La política argentina transita hoy por una de sus fases más intensas y polarizadas, obligando a repensar los fundamentos de nuestra convivencia democrática y republicana. Desde un espectro de centro, la observación crítica se hace indispensable para comprender los rumbos que toma el país y los desafíos que se presentan a quienes creen en la construcción gradual y consensuada.
El reciente contraste entre dos modelos de gobierno nos ha puesto frente a un espejo. La administración de Mauricio Macri, con sus matices y críticas propias, buscó un camino de reordenamiento económico que, aunque lento para algunos y costoso para otros, se insertaba en una lógica de “equilibrio”. Su apuesta por el gradualismo pretendía, en teoría, evitar los shocks bruscos, buscando una recomposición macroeconómica sin desarticular de golpe el tejido productivo ni el poder adquisitivo de los ciudadanos. Era, en esencia, un intento de gestionar las complejidades de nuestra economía dentro de un marco democrático previsible.
Hoy, la Argentina se encuentra inmersa en la audaz apuesta de Javier Milei. Su enfoque de “shock” o “motosierra” se propone una estabilización fiscal y monetaria a velocidad inusitada. Si bien la intención de ordenar las cuentas públicas es un anhelo compartido por muchos, el impacto social y productivo de un ajuste tan drástico ya se hace sentir. La caída del poder adquisitivo de los salarios, la contracción del consumo y, lo que es aún más preocupante, el cierre de fábricas, algunas de ellas con profunda raíz en nuestro desarrollo industrial, dibujan un escenario de alta tensión. A esto se suma la complejidad de una política cambiaria donde la noción de un dólar “pisado” genera interrogantes sobre la competitividad y la sostenibilidad a largo plazo.
Desde una perspectiva republicana y democrática, la preocupación central no es solo económica. El radicalismo de ciertas propuestas y la disrupción que generan en el Estado y en el sentido de nación, nos llevan a una reflexión crucial sobre los liderazgos y sus responsabilidades históricas.
Es en este punto donde la figura de Mauricio Macri, y por extensión el espacio de centro-derecha que representa, enfrenta una encrucijada determinante. Si Macri y su sector no logran desmarcarse de las aristas más disruptivas y antipolíticas del gobierno actual, corren un riesgo enorme. El peligro no es solo el de perder influencia política frente a la consolidación de un fenómeno como el de Milei, sino también el de validar, por omisión o por apoyo explícito, una visión que parece concebir al Estado y a las instituciones republicanas más como enemigos a destruir que como herramientas fundamentales para el progreso y la cohesión social.

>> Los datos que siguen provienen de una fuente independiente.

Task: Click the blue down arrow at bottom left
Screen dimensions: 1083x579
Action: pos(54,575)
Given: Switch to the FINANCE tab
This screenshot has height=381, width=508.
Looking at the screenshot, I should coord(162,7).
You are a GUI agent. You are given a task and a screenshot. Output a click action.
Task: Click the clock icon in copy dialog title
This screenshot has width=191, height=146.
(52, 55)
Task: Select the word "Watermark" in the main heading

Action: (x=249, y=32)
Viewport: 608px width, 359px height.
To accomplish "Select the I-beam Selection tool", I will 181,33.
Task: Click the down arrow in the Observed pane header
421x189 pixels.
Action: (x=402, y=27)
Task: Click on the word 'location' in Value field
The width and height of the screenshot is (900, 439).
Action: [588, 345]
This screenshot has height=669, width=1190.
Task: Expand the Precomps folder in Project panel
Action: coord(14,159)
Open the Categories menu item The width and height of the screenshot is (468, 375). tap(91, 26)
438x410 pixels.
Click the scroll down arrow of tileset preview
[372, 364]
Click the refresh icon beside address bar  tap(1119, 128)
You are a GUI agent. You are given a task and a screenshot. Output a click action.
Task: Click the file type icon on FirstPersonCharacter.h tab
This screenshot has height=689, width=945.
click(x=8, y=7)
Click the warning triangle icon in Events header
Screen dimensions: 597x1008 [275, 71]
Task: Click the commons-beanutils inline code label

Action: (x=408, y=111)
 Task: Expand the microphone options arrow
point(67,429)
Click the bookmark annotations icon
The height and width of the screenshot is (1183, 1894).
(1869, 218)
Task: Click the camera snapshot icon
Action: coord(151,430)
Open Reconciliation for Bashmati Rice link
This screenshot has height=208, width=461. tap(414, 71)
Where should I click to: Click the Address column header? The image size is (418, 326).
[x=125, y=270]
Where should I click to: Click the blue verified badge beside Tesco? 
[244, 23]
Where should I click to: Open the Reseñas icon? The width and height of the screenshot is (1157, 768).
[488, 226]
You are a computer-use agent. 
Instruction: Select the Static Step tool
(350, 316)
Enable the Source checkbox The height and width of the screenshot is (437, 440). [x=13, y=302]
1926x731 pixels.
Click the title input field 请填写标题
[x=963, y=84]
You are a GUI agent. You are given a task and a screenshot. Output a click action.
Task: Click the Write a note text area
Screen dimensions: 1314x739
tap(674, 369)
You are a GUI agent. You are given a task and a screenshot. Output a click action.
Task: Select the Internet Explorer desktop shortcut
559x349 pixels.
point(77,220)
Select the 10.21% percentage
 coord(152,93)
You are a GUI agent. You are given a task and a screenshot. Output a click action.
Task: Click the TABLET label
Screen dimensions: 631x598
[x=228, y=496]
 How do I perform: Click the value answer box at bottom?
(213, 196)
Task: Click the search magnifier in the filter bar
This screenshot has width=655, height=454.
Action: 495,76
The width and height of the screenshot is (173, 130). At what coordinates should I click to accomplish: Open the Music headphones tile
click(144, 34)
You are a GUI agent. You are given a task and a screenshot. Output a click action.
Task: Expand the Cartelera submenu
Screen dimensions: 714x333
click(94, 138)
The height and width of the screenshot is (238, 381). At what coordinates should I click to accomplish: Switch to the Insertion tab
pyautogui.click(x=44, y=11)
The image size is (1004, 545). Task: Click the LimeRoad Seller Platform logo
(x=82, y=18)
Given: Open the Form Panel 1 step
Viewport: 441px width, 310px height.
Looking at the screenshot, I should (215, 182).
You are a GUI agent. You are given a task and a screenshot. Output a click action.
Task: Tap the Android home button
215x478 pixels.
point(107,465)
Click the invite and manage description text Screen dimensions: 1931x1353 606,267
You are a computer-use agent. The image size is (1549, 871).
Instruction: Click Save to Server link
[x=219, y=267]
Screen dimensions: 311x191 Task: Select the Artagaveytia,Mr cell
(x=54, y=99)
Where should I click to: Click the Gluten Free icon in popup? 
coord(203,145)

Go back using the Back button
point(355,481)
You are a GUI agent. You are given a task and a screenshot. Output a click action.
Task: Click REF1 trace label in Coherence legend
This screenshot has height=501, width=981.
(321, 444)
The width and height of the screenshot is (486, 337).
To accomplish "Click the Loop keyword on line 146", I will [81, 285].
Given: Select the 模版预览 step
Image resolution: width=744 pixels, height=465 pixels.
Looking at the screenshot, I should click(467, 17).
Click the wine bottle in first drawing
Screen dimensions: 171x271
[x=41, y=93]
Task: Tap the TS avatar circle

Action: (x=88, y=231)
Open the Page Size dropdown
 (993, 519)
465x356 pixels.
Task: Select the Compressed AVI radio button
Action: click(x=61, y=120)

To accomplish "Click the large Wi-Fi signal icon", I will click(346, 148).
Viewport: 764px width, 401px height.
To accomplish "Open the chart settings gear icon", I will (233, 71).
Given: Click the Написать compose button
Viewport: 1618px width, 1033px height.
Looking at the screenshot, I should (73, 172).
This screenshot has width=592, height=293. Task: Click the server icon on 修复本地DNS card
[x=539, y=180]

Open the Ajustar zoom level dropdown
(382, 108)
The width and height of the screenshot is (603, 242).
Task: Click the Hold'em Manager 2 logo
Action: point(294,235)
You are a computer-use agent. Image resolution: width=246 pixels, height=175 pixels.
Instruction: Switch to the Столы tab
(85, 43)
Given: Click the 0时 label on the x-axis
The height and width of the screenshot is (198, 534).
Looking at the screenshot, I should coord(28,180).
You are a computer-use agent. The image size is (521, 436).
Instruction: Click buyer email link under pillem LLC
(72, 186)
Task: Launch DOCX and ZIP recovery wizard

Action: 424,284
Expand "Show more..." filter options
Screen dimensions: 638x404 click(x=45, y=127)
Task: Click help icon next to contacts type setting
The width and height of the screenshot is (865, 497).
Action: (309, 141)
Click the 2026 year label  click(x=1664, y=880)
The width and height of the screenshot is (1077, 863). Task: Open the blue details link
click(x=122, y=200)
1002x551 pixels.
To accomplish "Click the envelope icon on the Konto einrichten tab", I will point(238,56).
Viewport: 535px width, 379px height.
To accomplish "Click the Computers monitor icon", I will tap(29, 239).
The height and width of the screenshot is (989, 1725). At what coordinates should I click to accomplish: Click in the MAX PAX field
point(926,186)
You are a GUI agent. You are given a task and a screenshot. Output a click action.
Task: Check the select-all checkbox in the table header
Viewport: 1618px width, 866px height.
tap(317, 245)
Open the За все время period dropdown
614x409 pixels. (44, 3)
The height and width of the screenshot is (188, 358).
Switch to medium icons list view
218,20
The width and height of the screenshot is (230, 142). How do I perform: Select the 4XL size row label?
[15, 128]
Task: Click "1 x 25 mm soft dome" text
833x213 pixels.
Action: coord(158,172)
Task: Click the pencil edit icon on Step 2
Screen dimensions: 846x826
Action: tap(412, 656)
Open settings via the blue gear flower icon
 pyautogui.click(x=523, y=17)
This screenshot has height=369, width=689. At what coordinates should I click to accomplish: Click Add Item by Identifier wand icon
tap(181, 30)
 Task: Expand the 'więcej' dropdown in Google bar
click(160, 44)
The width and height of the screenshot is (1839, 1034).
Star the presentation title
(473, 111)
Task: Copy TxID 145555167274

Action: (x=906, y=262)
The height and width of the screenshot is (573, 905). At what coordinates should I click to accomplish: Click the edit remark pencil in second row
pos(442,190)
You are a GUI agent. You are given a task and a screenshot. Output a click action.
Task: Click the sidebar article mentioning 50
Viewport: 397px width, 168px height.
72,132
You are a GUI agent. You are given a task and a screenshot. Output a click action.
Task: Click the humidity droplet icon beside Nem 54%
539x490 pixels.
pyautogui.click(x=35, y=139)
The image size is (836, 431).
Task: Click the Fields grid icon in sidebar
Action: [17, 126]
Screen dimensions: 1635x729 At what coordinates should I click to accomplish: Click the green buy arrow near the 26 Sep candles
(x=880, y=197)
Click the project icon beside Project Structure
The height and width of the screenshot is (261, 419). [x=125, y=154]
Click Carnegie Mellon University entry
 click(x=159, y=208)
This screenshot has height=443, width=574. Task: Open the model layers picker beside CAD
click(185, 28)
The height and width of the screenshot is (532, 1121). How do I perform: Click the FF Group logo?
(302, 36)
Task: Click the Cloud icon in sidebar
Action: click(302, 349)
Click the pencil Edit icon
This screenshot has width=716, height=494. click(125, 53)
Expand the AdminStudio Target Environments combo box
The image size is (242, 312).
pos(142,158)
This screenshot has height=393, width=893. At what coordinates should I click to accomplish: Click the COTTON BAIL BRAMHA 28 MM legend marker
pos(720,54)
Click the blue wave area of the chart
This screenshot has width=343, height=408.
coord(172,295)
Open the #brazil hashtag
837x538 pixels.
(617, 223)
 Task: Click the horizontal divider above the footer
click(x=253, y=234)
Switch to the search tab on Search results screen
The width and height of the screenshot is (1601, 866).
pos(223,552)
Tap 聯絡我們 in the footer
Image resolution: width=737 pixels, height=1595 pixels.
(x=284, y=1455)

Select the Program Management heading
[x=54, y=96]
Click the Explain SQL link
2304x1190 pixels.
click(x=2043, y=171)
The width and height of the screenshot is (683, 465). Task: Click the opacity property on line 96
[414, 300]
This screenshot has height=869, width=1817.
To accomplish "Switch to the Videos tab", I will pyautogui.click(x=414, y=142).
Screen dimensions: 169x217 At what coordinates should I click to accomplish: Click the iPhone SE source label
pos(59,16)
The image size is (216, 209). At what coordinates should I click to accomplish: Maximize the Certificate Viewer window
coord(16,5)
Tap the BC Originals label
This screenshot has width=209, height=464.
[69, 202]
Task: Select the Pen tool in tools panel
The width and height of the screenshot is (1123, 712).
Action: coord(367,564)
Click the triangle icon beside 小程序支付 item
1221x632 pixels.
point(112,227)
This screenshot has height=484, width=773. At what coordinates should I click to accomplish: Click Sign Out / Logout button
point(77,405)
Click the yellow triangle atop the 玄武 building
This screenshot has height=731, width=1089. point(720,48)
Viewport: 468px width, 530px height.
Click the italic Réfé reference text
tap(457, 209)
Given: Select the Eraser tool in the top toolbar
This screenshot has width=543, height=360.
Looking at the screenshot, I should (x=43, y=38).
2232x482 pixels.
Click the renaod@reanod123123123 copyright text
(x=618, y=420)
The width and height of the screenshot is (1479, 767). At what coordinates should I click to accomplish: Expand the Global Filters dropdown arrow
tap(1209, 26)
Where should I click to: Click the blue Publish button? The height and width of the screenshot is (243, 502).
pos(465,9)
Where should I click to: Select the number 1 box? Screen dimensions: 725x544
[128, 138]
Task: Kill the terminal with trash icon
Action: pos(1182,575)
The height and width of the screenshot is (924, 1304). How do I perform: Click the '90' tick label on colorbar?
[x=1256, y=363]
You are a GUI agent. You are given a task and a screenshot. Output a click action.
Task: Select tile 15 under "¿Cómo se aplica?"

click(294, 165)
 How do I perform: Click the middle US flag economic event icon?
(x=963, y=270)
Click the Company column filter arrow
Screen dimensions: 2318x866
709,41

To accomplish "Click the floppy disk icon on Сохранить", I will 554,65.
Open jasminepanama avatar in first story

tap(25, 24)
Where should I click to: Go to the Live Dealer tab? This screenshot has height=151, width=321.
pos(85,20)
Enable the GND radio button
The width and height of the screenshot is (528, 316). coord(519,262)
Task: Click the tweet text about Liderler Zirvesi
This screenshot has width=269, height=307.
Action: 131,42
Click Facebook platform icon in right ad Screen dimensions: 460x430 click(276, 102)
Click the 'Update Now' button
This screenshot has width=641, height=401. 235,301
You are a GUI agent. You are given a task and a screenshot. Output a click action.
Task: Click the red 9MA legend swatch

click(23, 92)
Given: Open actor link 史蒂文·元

El “sentido de nación” y los valores republicanos de diálogo, consenso y construcción institucional son pilares que, desde el centro, siempre se han defendido. Asistir a su posible desmantelamiento sin una postura clara y firme por parte de quienes una vez se presentaron como sus garantes, sería un retroceso histórico. Macri, en este momento decisivo, tiene la oportunidad de reflexionar profundamente sobre sus propias convicciones y las de su espacio. Jugarse por ellas, revalidando la importancia de la construcción democrática y la protección del Estado como garante de derechos y oportunidades, es una responsabilidad que va más allá de la coyuntura y se inscribe en la defensa de los principios que deben cimentar el futuro de Argentina.